夕焼け色
001
今日も、先生に言いつけられた用事を終わらせて、窓際の席に移動する。窓際の、一番後ろの席。そこが一番夕焼けが綺麗に見えた。僕は、夕焼けが好きだ。
全ての授業が終わって、遠くなった喧騒の中、赤く染まった暖かな空気。影絵のようになった生徒たちが動くグラウンド。真っ赤に燃える太陽。
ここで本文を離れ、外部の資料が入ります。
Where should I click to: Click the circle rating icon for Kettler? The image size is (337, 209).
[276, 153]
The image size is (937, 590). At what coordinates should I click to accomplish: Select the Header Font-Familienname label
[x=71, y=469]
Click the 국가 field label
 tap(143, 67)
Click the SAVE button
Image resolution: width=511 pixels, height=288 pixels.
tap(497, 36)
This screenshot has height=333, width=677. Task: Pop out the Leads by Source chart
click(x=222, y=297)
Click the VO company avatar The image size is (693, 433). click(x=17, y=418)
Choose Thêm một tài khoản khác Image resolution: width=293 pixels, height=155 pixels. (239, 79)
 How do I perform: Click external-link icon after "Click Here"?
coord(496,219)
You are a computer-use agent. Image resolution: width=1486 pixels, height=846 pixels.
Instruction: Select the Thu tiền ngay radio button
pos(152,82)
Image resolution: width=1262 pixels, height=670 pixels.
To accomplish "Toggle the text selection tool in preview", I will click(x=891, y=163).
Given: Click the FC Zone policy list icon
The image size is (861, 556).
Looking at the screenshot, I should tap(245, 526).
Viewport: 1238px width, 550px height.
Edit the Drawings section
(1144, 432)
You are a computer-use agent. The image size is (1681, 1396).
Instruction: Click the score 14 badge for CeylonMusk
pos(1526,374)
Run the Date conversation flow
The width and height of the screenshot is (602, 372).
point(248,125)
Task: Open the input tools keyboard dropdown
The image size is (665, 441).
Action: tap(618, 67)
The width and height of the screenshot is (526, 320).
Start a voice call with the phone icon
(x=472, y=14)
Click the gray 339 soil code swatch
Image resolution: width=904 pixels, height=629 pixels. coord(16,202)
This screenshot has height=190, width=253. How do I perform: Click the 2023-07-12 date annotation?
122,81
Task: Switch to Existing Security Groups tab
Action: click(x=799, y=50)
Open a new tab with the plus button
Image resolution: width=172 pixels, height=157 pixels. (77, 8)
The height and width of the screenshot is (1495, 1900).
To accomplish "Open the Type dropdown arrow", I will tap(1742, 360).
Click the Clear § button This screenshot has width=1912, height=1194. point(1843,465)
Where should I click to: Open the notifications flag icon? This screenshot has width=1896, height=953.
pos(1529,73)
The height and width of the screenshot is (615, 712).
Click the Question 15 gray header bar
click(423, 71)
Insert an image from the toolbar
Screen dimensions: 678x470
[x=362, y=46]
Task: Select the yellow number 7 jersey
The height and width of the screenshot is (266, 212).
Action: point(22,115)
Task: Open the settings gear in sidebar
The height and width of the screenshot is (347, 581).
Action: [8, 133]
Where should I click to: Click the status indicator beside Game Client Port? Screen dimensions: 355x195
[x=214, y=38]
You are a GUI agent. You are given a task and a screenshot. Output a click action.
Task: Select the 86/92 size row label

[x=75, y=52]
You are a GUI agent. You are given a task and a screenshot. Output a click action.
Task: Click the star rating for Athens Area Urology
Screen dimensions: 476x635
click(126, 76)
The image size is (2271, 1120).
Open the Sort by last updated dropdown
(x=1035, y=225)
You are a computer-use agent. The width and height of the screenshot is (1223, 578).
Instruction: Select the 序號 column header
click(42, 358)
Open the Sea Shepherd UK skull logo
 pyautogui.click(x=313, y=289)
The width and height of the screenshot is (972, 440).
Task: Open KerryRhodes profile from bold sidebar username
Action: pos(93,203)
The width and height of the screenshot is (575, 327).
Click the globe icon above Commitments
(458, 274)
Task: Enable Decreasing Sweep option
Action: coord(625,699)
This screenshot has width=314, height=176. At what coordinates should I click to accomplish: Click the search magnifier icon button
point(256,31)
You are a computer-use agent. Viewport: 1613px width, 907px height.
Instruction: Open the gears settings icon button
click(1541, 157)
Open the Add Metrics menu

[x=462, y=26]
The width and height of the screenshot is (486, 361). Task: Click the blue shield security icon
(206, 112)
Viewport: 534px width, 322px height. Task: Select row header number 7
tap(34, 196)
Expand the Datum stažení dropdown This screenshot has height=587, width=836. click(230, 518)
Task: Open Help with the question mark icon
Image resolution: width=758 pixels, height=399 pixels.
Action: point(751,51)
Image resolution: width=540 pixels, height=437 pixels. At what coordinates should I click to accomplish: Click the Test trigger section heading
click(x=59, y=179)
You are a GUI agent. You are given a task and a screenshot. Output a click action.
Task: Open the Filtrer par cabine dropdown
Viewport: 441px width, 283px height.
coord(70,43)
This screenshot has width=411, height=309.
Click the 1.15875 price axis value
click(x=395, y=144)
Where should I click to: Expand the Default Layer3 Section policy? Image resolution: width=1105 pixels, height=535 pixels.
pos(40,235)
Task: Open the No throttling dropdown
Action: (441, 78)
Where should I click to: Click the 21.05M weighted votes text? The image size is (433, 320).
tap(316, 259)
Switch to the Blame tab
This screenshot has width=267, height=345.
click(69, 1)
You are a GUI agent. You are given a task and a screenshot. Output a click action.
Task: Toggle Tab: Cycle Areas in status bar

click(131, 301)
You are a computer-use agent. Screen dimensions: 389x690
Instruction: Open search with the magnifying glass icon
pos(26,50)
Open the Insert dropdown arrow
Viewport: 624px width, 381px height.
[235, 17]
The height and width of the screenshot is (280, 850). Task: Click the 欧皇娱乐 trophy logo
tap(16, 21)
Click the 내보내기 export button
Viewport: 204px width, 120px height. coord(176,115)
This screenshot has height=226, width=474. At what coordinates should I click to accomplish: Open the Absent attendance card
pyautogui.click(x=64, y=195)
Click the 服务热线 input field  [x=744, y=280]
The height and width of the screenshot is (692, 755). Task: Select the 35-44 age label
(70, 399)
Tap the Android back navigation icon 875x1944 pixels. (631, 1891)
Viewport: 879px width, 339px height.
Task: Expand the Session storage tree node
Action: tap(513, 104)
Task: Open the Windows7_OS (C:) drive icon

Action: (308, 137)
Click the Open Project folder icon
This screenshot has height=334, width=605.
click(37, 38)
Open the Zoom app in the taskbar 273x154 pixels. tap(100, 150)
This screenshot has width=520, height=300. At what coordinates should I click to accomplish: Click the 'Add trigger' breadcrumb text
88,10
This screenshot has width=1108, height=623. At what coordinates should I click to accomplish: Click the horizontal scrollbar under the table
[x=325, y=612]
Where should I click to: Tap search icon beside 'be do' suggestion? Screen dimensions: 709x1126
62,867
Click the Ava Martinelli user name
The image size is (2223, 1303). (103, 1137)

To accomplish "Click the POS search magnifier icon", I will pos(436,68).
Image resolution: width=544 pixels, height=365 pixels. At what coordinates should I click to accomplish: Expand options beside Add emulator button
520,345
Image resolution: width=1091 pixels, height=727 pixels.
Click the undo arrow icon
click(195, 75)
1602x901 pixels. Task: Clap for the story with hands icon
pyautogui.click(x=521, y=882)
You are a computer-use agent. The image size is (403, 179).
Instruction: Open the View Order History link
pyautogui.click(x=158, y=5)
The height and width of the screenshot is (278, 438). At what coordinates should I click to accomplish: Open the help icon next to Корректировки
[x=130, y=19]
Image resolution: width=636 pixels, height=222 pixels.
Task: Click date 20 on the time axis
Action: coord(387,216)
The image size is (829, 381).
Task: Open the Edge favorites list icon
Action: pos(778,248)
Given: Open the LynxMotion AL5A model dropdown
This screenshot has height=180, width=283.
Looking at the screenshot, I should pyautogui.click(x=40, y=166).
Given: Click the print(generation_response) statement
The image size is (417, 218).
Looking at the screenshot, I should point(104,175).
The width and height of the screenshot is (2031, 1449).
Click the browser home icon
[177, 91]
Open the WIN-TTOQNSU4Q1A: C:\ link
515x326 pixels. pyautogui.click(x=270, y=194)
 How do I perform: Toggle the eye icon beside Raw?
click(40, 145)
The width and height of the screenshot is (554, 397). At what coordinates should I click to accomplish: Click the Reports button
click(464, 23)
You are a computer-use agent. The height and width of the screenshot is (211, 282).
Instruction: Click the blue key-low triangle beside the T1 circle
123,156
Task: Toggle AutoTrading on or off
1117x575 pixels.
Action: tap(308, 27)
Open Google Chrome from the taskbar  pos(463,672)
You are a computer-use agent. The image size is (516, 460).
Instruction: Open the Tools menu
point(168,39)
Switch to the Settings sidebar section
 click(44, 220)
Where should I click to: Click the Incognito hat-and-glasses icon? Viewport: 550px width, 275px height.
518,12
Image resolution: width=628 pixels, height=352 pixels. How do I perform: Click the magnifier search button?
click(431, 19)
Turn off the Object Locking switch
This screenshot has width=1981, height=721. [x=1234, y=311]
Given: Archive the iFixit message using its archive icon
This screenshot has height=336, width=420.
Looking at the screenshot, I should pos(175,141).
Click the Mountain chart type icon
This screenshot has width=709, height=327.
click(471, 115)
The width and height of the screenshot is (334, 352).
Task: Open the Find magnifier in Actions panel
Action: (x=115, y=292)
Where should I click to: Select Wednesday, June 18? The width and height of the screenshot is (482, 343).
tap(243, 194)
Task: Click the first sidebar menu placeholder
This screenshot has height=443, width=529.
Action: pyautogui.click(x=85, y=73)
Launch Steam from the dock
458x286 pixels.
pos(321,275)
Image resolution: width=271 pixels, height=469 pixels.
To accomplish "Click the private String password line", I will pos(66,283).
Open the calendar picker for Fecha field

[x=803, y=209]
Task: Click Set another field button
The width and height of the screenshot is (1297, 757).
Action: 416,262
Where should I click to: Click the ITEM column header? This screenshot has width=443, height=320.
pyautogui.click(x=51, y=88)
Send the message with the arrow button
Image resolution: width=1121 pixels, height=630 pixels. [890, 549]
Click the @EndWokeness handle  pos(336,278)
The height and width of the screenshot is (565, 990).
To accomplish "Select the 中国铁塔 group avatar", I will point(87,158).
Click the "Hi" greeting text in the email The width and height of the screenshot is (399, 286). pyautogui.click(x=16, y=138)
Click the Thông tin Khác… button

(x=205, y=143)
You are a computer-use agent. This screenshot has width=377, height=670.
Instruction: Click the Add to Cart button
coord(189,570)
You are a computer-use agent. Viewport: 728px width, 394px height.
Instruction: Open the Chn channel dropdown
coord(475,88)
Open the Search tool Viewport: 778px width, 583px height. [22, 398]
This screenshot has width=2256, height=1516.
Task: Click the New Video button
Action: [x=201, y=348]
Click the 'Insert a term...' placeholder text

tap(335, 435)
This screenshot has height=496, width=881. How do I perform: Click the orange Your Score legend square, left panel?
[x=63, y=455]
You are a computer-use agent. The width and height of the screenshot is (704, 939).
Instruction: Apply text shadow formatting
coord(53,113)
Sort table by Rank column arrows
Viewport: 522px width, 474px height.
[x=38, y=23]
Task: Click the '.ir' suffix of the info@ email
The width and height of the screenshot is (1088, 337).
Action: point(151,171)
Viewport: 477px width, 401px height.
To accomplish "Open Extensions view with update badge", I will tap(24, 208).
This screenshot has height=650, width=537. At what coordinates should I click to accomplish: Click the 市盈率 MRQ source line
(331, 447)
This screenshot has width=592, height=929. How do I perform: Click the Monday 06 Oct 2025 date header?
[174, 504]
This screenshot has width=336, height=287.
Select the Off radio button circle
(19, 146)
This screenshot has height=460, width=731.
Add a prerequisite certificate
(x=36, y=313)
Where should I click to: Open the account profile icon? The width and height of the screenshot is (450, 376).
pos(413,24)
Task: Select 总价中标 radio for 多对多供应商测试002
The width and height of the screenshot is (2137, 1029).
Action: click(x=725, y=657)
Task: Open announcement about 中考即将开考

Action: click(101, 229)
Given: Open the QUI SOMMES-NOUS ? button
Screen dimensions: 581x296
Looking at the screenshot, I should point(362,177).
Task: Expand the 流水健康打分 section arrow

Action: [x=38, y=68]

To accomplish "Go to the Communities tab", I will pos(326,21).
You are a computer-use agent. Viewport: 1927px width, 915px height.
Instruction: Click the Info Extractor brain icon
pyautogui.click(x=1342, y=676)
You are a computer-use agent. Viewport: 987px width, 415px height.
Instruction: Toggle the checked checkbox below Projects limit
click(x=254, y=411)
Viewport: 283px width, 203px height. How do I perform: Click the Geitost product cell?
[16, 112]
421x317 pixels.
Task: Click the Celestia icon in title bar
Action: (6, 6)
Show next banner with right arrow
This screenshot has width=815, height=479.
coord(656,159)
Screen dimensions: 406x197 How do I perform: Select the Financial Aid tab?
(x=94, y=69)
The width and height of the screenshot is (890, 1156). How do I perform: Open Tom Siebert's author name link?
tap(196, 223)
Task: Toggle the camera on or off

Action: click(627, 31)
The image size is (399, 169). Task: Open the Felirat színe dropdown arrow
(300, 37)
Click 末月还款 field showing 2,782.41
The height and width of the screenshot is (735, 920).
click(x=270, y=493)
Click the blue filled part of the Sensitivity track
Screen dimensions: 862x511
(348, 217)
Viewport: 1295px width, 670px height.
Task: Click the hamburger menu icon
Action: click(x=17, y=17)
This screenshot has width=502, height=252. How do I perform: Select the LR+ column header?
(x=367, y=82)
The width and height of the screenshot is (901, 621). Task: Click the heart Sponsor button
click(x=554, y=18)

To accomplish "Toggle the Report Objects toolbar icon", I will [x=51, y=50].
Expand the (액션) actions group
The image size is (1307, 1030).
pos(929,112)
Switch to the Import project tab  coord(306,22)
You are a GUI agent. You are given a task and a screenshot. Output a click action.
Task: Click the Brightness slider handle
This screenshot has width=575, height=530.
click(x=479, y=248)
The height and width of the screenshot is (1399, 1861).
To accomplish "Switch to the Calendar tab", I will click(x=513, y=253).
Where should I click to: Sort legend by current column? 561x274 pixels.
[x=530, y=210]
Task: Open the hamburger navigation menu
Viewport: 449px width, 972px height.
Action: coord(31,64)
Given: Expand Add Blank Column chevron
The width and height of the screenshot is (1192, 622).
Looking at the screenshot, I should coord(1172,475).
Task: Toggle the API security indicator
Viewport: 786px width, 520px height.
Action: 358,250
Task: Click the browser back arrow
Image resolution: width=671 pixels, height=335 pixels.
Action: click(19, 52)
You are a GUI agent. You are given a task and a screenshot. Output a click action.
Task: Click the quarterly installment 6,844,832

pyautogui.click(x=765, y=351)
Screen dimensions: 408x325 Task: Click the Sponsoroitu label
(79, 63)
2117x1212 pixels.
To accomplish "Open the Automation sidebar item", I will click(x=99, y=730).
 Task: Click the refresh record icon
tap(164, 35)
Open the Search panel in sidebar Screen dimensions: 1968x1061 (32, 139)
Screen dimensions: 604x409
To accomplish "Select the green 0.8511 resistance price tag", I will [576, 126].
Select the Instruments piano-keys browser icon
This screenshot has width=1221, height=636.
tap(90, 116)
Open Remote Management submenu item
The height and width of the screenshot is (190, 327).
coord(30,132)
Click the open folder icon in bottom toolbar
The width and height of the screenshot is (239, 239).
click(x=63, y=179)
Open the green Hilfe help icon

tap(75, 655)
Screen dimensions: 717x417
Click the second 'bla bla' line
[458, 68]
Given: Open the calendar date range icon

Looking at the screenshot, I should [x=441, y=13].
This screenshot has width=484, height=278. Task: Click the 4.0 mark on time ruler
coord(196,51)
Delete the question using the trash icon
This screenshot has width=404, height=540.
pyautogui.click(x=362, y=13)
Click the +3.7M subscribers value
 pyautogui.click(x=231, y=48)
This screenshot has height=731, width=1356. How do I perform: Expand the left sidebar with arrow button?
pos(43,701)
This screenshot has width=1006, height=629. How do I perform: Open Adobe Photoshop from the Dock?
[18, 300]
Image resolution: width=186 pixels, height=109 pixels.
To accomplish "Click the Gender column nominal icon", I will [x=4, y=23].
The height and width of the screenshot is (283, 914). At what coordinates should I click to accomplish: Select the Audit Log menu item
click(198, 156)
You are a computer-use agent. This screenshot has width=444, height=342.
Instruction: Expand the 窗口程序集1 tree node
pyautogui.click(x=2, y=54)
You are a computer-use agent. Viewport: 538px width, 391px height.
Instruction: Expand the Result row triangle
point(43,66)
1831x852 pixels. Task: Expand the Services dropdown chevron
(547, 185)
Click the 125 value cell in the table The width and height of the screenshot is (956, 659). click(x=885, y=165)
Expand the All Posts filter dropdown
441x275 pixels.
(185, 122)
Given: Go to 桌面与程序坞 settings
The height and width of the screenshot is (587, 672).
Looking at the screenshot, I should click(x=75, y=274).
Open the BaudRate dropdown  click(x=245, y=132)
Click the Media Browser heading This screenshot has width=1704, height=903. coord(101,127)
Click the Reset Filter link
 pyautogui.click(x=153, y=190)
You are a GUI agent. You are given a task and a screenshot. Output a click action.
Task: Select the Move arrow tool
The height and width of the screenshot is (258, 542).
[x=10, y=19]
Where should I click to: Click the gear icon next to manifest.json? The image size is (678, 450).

その全てが好きだった。だから、晴れの日は、いつも眺めていた。
夕陽が作り出す真っ赤な世界を眺めて、夕陽が沈んだら帰る。その繰り返しだった。
だけど、その日は違った。
「あれ、吉岡?」
教室に響いた誰かの声に、驚いて振り返る。
まず、目に入ったのは、オレンジに染められ、ワックスで無造作に作られた髪。透き通った青の目。オニキスが嵌め込まれたピアス。端正な顔と周囲よりも一際高い身長、着崩した制服は、とても堅い印象をもったものには見えなかった。
加東喜一(かとうきいち)。
有名な不良でクラスメートだった。
彼は、出席率は悪く、喧嘩は強く、態度も悪い。典型的なただの不良かと思いきや、頭よし顔よし運動よしと教師としては、目の上のたんこぶだった。
噂では、彼は強いくせにどこのチームに属さないから、どこからも勧誘されているという。また、男も女も引く手数多という人気ぶりだとも聞いている。
「お前も、補習?」
「え、いや…その…夕陽を見ていた」
「も」、ということは、きっと彼はこれから補習なんだろう。そういえば、この間の期末テストに姿が見えなかった気がする。補習も参加しないかと思っていたけど、そうじゃなきゃ学年上位の成績なんて無理だということを思い出して、納得した。
「ふぅん…」
「結構、綺麗だよ。ここからだと」
最強の不良。そんな噂を聞いていたのに、なぜか、そのときは怖くなくて。気付けば、僕は、加東を自分の前の席に呼んでいた。彼は、ちょっと躊躇ったあと、目の前の席に座る。彼が夕焼けに目を向けた。
オレンジの髪が、真っ赤に照らされて輝いたような錯覚を起こした。薄くぼんやりとした光に包まれて、顔立ちのよさも相まってどこか気高い存在のように見える。
「綺麗…」
「ああ、すげぇんだな、夕陽」
気付かず零れたそれに返された言葉。彼が気付いていないことを幸いに、自然を装って夕陽に視線を戻す。何を言えばいいのか分からず、そうだね、とぼんやり返した。